* [EXERCISE] Return the listing below unchanged, except that the pictures are dropped.

────────────────

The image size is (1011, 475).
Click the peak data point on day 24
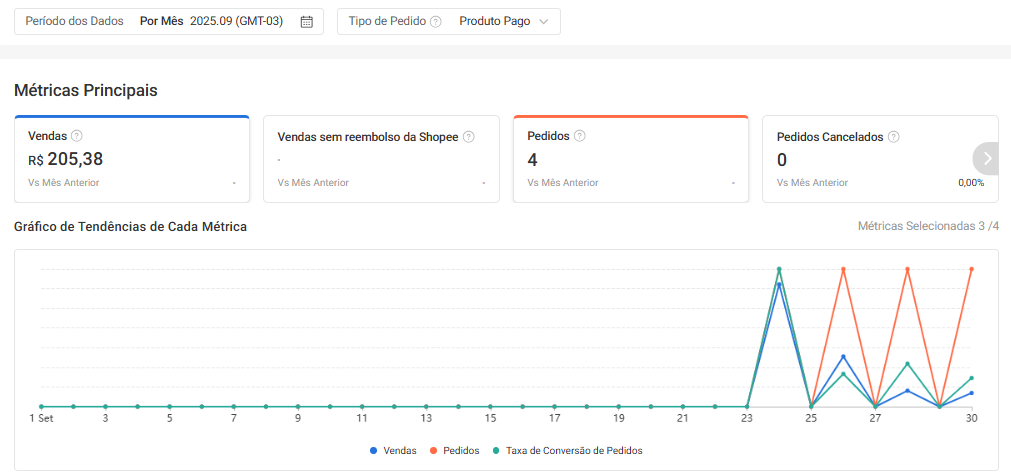(779, 269)
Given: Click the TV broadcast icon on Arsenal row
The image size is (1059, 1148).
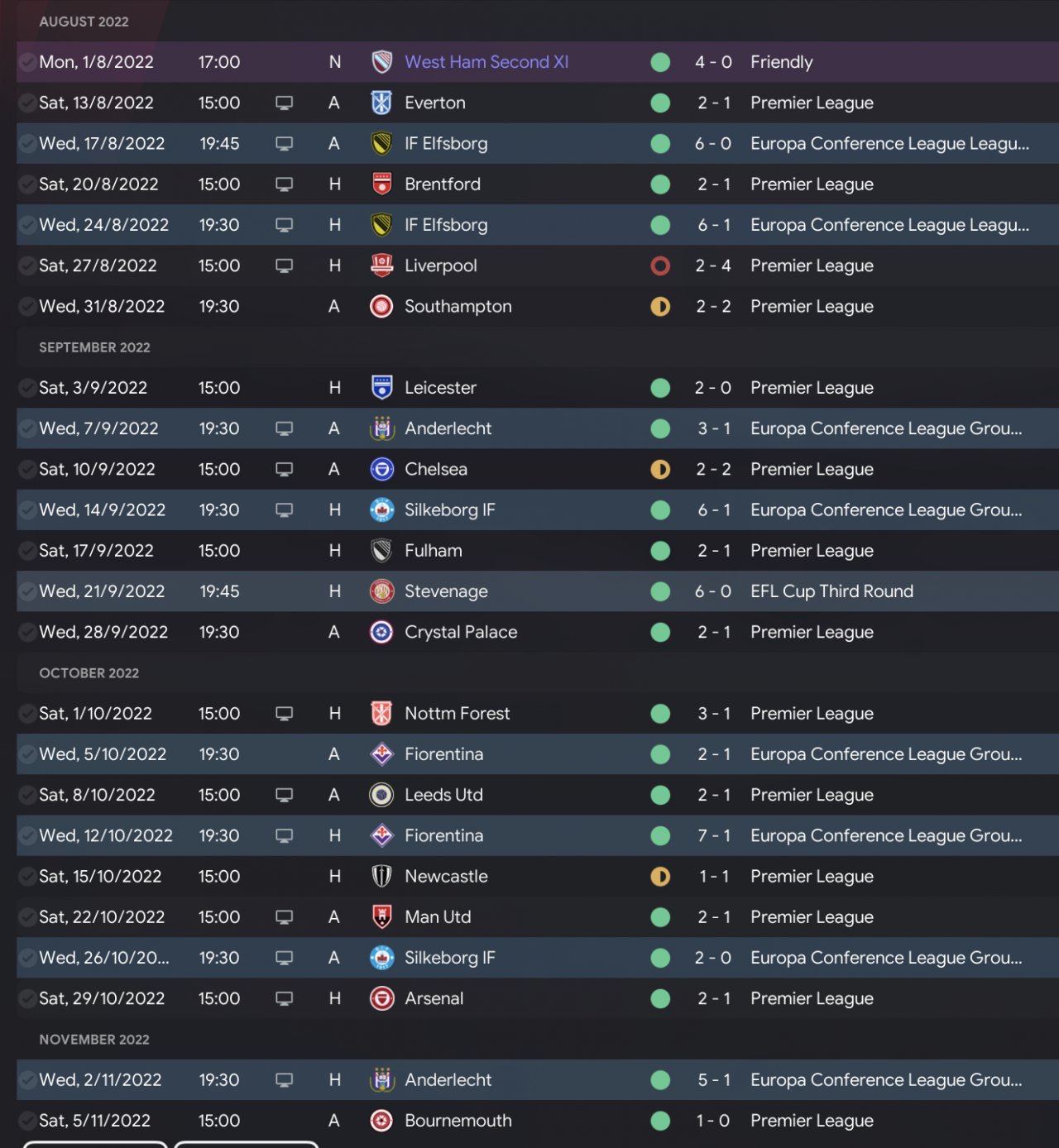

────────────────

* [SOLUTION]
The image size is (1011, 475).
Click the peak data point on day 24
(779, 269)
Given: Click the TV broadcast icon on Arsenal row
The image size is (1059, 1148).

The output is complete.